Qu’il fait bon vivre ici, sur cette île de calcaire, parmi les mers de brume… Par-delà les blessures du monde et la folie des humains, la nature reste un baume de guérison.

Voici notre dernière sélection d’images sur le Vercors, cette terre qui nous abrite depuis plus de 14 ans maintenant! Nous vous offrons ce voyage merveilleux et enivrant aux quatre saisons des Hauts-Plateaux. Des hivers austères et silencieux, aux étés radieux et exubérants, des printemps bénis par l’ail des ours et les cris des pics noirs, aux automnes d’or fiévreux et de brames mouillés. D’averses rageuses, en pleines lunes douces, de nuits bénies d’étoiles, en fééries de champignons, que l’on regarde vers le ciel ou vers la terre, que l’on se tourne vers le Nord ou le Sud, l’Ouest ou l’Est… chaque pas posé sur ces plateaux est une bénédiction. 

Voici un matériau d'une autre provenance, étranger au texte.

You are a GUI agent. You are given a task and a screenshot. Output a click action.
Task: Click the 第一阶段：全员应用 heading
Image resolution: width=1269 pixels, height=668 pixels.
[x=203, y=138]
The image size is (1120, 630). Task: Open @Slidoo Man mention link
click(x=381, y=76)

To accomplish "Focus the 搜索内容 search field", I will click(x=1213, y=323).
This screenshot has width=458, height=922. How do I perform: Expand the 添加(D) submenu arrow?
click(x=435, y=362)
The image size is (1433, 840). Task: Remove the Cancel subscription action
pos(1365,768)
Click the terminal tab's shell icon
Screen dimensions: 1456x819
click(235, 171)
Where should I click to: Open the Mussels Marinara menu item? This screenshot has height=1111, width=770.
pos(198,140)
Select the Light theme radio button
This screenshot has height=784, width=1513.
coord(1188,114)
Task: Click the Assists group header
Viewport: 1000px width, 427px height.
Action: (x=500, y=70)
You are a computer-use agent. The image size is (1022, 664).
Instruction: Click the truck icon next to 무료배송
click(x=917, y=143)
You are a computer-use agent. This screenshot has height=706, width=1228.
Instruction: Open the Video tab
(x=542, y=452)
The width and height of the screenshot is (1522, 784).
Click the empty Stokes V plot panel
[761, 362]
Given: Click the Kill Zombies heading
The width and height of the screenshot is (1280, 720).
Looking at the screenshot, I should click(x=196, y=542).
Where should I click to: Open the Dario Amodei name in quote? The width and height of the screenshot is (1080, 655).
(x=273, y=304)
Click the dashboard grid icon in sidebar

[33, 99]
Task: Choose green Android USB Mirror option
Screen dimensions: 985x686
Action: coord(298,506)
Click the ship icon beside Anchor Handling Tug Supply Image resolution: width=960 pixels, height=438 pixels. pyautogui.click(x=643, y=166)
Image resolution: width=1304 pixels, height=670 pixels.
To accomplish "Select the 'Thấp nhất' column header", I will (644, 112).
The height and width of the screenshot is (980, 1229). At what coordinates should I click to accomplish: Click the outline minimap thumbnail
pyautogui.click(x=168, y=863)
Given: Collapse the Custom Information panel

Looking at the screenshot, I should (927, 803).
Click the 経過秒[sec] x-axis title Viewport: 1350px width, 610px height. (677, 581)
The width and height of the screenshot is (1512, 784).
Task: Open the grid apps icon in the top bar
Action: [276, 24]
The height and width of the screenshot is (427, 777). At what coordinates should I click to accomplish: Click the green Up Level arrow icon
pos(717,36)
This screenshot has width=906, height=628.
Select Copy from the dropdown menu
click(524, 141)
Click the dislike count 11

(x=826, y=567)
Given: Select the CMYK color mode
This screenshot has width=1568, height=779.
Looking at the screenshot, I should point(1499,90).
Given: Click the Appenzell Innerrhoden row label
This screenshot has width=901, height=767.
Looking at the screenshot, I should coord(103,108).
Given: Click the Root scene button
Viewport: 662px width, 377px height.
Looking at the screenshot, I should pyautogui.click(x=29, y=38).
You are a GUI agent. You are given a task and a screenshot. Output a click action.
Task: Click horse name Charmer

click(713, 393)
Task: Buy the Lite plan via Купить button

Nous dédions ces images à la terre ancienne et sacrée du Vercors, aux montagnes farouches et aux forêts qui gardent les mémoires du monde, aux animaux sauvages dont nous croisons le chemin avec émerveillement et humilité,  aux humains qui oeuvrent pour la protection de cette nature et parlent pour elle.

 

la naissance des faons

Le mois de juin arrive, il est temps pour nous de quitter le monde des hommes pour retrouver la forêt enchantée où les faons viennent tout juste de naître. Voici le récit d’un des précieux instants trouvés au fond des bois….

La bonne fée

Dans la forêt enchantée, aux premiers jours de juin, les faons naissent entre les cuisses veloutées des biches. Ils glissent doucement dans l’herbe grasse des clairières, mouillés et surpris. La Terre est leur berceau, la grive musicienne chante au-dessus. Et les mouches déjà ronronnent.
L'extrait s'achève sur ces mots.